– Rok 2017 był bardzo ważny i dobry dla polskiego wojska. Zacząłbym, że to rok historyczny, obecność wojsk amerykańskich w naszym kraju, przeżywamy właśnie pierwszą rotację. To sukces rządu Prawa i Sprawiedliwości i sukces Antoniego Macierewicza. To nie udało się poprzednim ekipom – powiedział w programie „Z Wiejskiej na gorąco” Wojciech Skurkiewicz, poseł PiS, wiceprzewodniczący Komisji Obrony Narodowej w Sejmie.
– Te ustalenia szczytu NATO z roku 2016 są wcielane dziś w życie i mamy Amerykanów w naszym kraju. Kolejna sprawa to zakup samolotów do przewozu najważniejszych osób w państwie. O tym mówiło się już z góra od ponad 20 lat, już od rządów AWS-u. Kolejni premierzy wskazywali na konieczność zmiany floty do przewozu najważniejszych osób, nikomu nie udał się to zrealizować. Antoni Macierewicz sprawił, że mamy już w tej chwili dwa małe samoloty, samolot średni i za chwilę będziemy mieli dwa kolejne. Ta odbudowa to korzyść dla najważniejszych osób w państwie – dodaj nasz rozmówca.

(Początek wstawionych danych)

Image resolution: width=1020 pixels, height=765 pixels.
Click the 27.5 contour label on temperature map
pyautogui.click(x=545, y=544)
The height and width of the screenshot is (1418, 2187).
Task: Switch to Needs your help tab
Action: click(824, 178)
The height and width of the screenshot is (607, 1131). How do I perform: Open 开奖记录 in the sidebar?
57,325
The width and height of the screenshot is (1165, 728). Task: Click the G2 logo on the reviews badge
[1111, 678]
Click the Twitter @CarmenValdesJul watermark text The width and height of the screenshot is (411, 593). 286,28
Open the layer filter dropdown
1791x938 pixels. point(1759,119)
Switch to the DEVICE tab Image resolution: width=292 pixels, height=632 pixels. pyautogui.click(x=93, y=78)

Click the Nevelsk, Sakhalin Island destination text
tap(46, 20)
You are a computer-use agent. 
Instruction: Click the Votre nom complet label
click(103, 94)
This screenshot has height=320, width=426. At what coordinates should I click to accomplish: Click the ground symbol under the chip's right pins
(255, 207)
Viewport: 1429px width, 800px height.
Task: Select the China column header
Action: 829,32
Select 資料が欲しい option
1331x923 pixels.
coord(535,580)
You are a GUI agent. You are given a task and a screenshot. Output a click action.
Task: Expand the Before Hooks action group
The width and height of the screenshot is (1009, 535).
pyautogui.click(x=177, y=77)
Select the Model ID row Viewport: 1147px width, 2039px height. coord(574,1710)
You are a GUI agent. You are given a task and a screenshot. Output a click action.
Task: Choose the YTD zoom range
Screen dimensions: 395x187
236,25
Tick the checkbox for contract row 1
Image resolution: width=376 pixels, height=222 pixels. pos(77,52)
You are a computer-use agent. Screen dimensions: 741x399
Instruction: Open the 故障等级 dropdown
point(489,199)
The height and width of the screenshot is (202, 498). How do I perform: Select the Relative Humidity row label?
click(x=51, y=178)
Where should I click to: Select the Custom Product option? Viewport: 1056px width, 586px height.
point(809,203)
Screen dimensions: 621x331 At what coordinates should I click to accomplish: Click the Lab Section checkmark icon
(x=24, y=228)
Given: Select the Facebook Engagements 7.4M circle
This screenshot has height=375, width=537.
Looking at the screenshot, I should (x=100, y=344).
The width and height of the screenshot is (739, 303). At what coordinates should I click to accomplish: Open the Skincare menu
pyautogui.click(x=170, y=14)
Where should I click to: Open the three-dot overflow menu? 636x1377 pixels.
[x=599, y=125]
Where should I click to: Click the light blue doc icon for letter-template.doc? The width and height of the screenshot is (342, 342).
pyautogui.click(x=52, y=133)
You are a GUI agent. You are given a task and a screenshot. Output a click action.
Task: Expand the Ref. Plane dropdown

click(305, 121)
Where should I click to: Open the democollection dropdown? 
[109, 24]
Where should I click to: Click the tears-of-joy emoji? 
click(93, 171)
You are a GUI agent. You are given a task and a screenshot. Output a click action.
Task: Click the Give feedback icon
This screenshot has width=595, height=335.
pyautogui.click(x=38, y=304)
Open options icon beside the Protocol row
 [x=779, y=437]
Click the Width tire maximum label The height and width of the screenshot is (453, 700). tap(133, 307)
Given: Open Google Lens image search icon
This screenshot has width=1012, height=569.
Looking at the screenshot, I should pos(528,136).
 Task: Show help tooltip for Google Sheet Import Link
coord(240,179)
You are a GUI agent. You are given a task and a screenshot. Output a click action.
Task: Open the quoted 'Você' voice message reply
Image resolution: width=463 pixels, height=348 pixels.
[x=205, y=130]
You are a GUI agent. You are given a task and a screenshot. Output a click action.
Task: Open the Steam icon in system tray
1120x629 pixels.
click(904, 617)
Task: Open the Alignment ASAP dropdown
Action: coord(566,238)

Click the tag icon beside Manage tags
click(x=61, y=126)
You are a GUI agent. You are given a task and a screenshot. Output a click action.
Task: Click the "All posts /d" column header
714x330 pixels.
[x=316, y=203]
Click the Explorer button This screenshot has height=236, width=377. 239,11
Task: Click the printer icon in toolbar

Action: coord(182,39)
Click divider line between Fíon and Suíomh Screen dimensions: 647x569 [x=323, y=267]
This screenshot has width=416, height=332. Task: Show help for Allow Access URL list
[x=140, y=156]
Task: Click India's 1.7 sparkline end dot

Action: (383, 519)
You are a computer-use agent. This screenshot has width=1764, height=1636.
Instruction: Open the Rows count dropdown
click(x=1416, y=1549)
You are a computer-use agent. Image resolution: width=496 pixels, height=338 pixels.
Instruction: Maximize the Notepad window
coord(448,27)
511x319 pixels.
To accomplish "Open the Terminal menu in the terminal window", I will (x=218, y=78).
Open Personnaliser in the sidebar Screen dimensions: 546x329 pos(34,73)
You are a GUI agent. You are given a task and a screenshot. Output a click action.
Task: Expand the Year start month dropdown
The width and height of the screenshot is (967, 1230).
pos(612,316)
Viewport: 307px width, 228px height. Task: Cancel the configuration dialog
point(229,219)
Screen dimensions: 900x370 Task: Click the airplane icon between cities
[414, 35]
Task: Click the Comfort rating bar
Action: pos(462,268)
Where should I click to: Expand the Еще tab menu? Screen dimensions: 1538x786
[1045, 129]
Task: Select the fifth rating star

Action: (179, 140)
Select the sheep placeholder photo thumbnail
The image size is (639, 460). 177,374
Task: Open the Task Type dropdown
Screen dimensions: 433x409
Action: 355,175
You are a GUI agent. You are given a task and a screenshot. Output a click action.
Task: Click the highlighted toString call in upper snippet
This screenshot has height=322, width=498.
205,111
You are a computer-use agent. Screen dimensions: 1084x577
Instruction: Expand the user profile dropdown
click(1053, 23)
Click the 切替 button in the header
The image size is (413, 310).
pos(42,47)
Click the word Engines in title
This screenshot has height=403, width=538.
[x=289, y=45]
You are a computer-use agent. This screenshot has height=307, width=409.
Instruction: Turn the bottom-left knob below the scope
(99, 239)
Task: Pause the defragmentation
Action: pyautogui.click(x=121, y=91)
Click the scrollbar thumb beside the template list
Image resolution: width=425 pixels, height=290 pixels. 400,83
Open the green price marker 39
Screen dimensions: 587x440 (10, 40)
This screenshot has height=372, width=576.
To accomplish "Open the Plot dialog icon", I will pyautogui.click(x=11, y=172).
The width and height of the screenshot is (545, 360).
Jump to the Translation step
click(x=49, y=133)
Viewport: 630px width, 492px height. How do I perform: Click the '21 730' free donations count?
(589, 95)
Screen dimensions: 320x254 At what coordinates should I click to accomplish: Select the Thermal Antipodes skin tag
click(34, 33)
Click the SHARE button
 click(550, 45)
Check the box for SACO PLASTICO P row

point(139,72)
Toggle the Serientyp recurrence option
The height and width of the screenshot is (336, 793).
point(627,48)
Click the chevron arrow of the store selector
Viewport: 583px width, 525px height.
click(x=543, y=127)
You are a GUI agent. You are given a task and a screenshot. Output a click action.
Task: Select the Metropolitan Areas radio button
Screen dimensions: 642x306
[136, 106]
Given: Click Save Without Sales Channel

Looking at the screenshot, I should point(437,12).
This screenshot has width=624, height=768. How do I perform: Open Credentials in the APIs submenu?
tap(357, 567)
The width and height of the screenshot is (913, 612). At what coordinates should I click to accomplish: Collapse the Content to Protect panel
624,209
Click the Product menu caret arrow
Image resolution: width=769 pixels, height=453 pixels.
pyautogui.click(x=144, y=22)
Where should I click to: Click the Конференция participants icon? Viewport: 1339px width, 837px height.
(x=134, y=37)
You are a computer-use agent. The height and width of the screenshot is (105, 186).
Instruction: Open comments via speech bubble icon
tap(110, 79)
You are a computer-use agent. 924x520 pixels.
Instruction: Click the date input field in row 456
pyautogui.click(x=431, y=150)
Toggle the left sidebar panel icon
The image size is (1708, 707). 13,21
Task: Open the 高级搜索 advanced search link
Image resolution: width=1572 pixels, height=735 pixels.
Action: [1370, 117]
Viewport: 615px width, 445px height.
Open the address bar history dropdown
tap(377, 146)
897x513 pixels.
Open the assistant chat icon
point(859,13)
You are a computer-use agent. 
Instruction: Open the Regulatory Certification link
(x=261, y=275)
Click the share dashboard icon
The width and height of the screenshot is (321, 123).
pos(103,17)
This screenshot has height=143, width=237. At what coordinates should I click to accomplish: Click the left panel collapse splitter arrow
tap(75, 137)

"Dziś mamy do czynienia ze zmianami epokowymi jeśli chodzi o modernizację polskiej armii"
Ale to nie koniec pozytywów – Sukcesów mamy w tej chwili więcej. Wchodzimy z nową bronią strzelecką w wyposażenia naszej armii. W tej chwili mieliśmy karabiny Kałasznikow rodem z Rosji. Dzisiaj mamy proste, modułowe rozwiązanie z fabryki broni w Radomiu. To też na pewno sukces obecnej ekipy. Przypominam armatohaubice Krab, która weszły na wyposażenie polskiej armii. To kolejna realizacja rozwoju armii. Oczywiście opozycja mówi, że są obszary, których nie udało się zrealizować. Oczywiście, ale to trudne obszary, jak zakup śmigłowców w ramach programu „Kruk”. Mam nadzieję, że rok 2018 to będzie przełom jeśli chodzi o te programy. Bez wątpienia wskazywanie dat dziennych w realizacji tak dużych programów jest często trudne do zrealizowania i później rzuca się cieniem. Programy śmigłowcowe to rzecz istotna dla polskiego wojska z dwóch przyczyn. Te którymi dysponujemy są przestarzałe, a w kwestii tych, którymi chcielibyśmy latać to chcemy przedstawić najpierw nasze oczekiwania. Dziś z perspektywy czasu możemy powiedzieć, że rezygnacja z Caracali była zbawienna, ale nie należy łączyć jej z Ministerstwem Obrony Narodowej, bo negocjacje na poziomie wojskowym zakończyły się przed wyborami parlamentarnymi, przed wrześniem 2015 r. Później rozpoczęły się negocjacje offsetowe, które nie zakończyły się porozumienia, a prowadziło je Ministerstwo Rozwoju. Wydaje się dziś, że była to dobra decyzja, że nie kupiliśmy tych helikopterów – stwierdza poseł Skurkiewicz.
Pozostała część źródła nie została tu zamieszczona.